Input data |

□ □ □ □

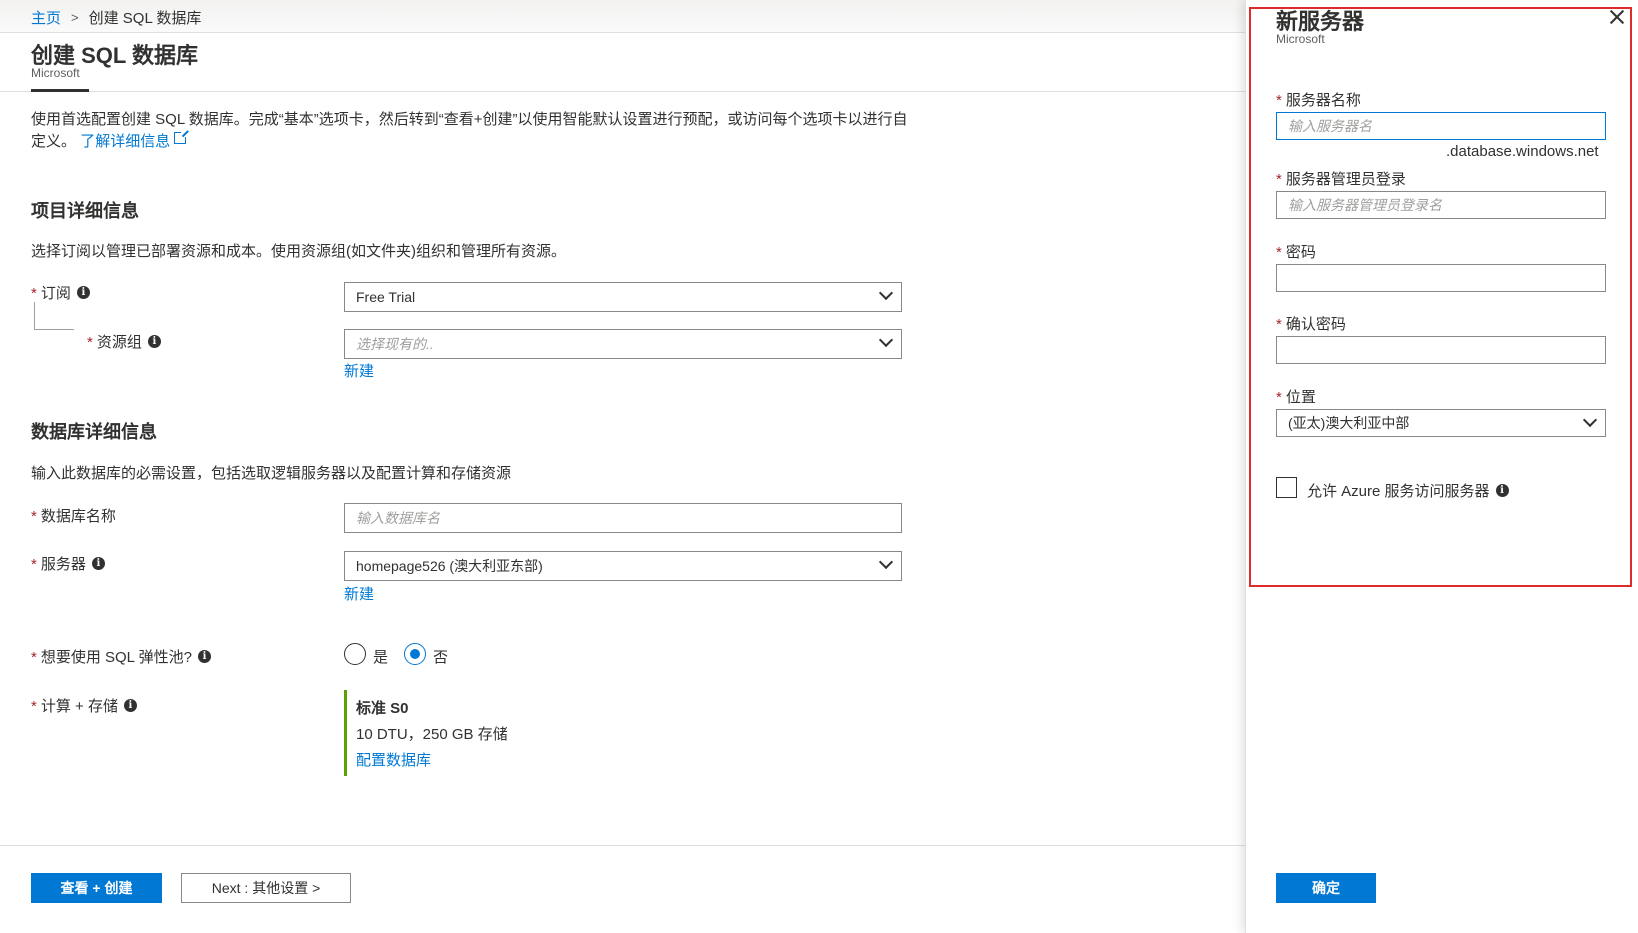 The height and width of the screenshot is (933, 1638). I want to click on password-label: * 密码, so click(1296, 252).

□ □ □ □

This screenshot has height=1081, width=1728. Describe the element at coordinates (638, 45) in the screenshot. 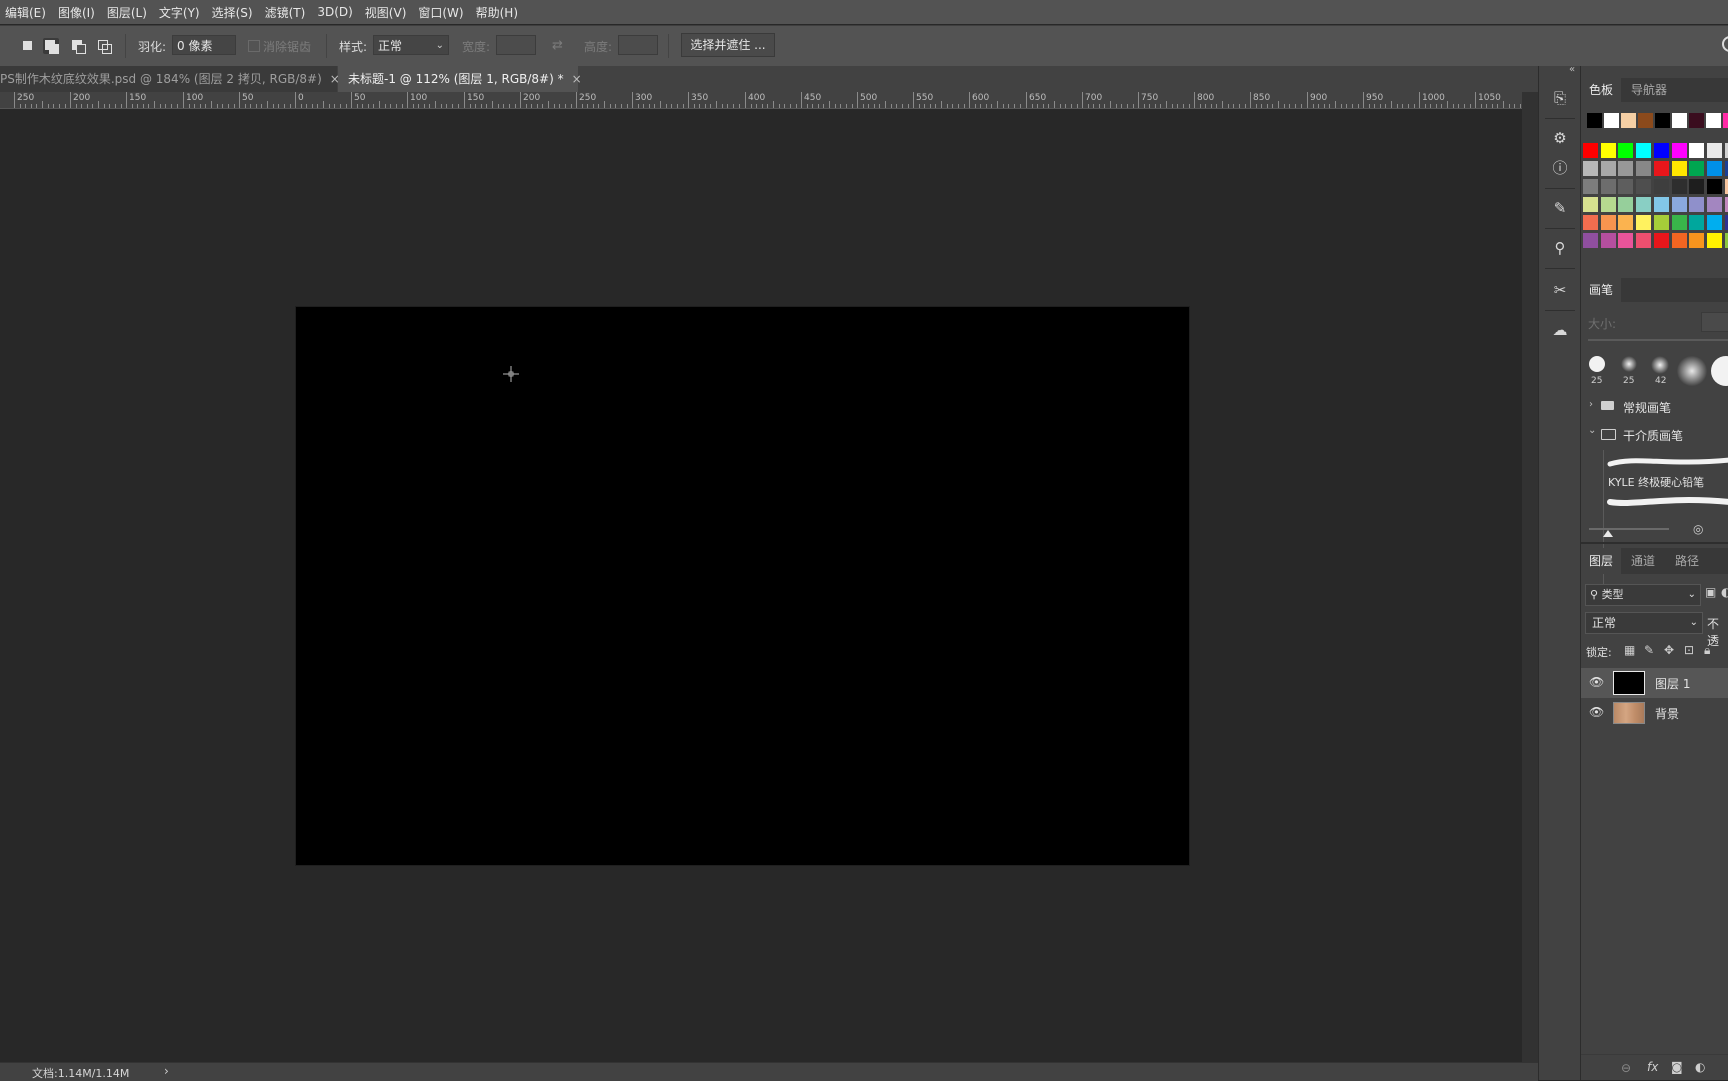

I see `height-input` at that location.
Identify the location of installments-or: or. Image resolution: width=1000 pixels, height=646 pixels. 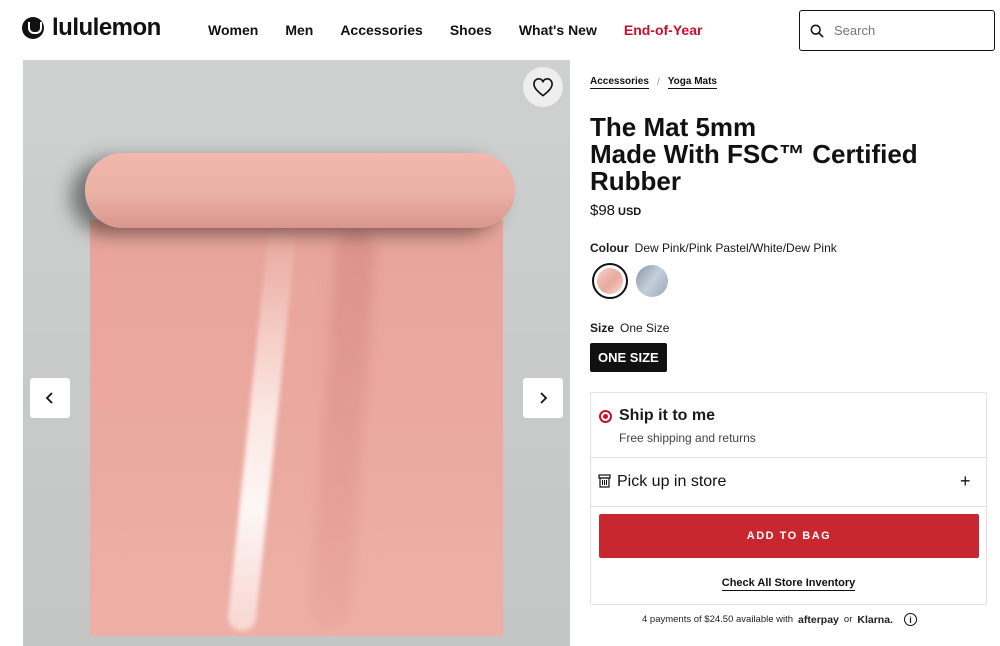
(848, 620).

□ □ □ □

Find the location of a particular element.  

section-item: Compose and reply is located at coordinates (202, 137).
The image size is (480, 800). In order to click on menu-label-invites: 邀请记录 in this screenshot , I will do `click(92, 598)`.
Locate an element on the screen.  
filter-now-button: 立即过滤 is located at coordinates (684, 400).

□ □ □ □

What you are asked to do | Arrange the stretch from the line containing "The image size" through the line containing "filter-now-button: 立即过滤 is" as a Markdown table with the columns Nr and Line, numbering each line and leaving out blank lines.

Exercise output |
| Nr | Line |
|---|---|
| 1 | The image size is (480, 800). In order to click on menu-label-invites: 邀请记录 in this screenshot , I will do `click(92, 598)`. |
| 2 | Locate an element on the screen.   |
| 3 | filter-now-button: 立即过滤 is located at coordinates (684, 400). |